Interactive Brokers Group, Inc. (NASDAQ:IBKR) continues to attract thousands of new customers to its low-cost trading platform, and revenue is growing as a result. The company also had a big windfall from a currency diversification strategy that helped results short term.
But a tax cut passed by Congress hurt earnings -- an odd twist for corporations that wanted a tax cut -- so fourth quarter numbers didn't look as good as some investors hoped. Here's what you need to know about Interactive Brokers' recently released fourth-quarter results.
Interactive Brokers: The raw numbers
|Metric||Q4 2017||Q4 2016||Year-Over-Year Change|
|Net revenue||$515 million||$193 million||167%|
|Net income to shareholders||($2 million)||$4 million||NM|
What happened with Interactive Brokers this quarter?
The top and bottom line numbers can swing wildly for Interactive Brokers, which is why digging into the operating metrics are key for investors. Here are the highlights from the quarter:
- Total customer accounts grew 25% over the past year to 483,000 and customer equity rose 46% to $124.8 billion.
- Total daily active revenue trades (DARTs) rose 14% to 730,000 and commission per DART only fell 2% to $3.92. As a result, net revenue per average account rose 4% to $3,318.
- Electronic brokerage revenue rose 33% to $390 million and income before taxes in the segment was up 50% to $252 million.
- Market making revenue dropped 44% to just $25 million and income before taxes in the segment fell by one-third to $8 million as most of the business has been divested.
- Other income was $127 million in the fourth quarter, driven by a $110 million gain on a currency diversification strategy. This was a sharp rise from a $134 million loss in other income a year ago.
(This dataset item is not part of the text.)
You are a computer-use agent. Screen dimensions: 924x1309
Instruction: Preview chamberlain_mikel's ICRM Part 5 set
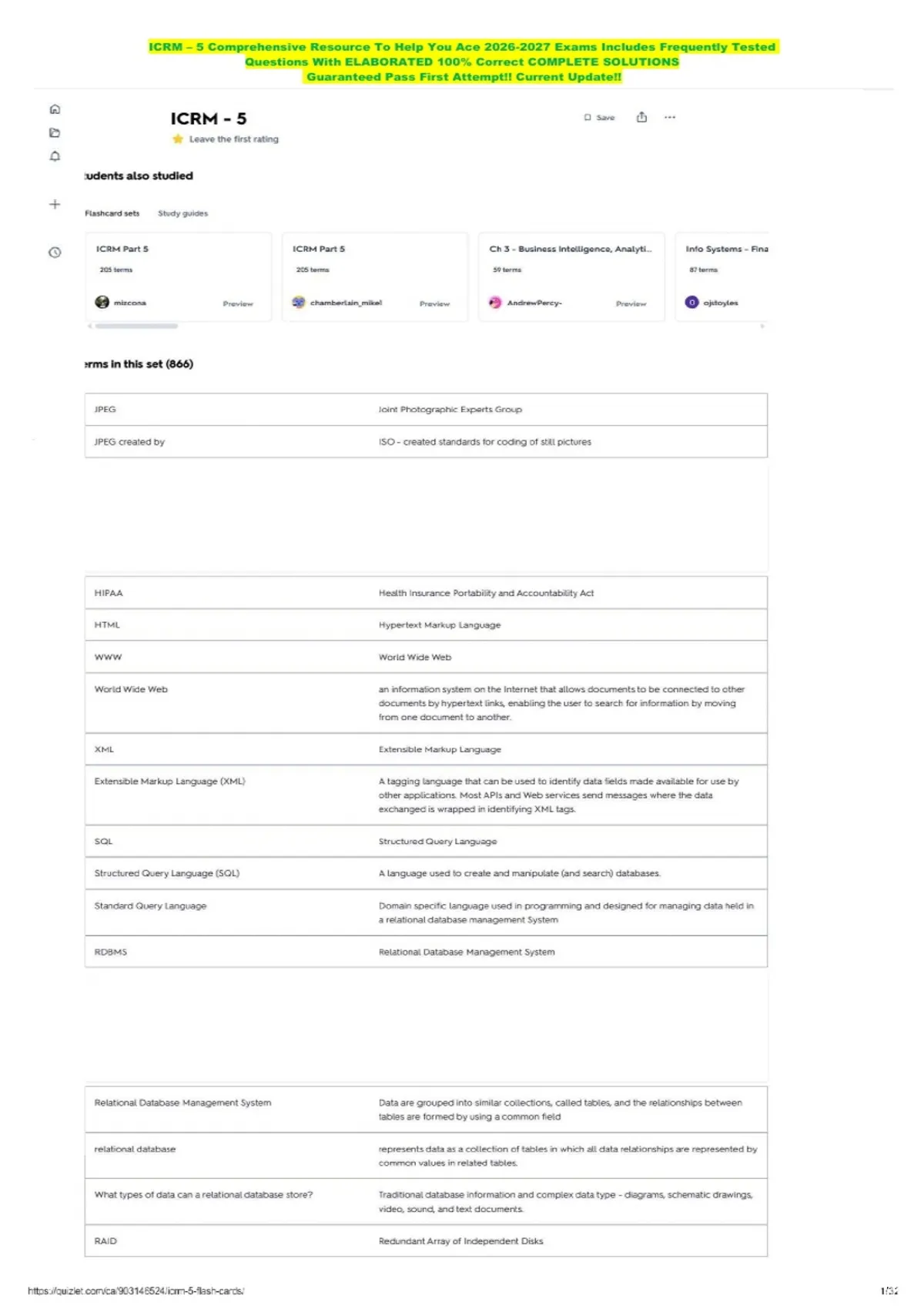point(434,303)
- The tax bill recently passed by Congress had the effect of lowering quarterly earnings by $0.45 per share. Without that impact, earnings would have jumped more than six-fold to $0.43 per share.
- Interactive Brokers announced a dividend of $0.10 per share, which will be payable to shareholders of record on Mar. 1.
What management had to say
Interactive Brokers set the strategic goal of exiting the market-making business in favor of focusing on its higher-value brokerage customer base with the intent to build a more sustainably profitable business in the long run. Implementing that goal has required the brokerage company to take a number of one-time charges, but when you pull out those extraordinary items, it looks like Interactive Brokers has made progress toward enhancing its earnings. CFO Paul Brody put it like this:
Excluding the impact of the new tax law, market maker exit costs, currency translation effects and Treasury marks, net revenues were up 19% versus last year while pre-tax income was up 43% for a pre-tax margin of 64%.
Given the momentum of markets and customers toward the Interactive Brokers platform, it looks like the business is set up to succeed in today's trading environment. I don't see any slowdown in the trends driving revenue higher, and if operating leverage continues on the bottom line we should see sustainable earnings growth in 2018.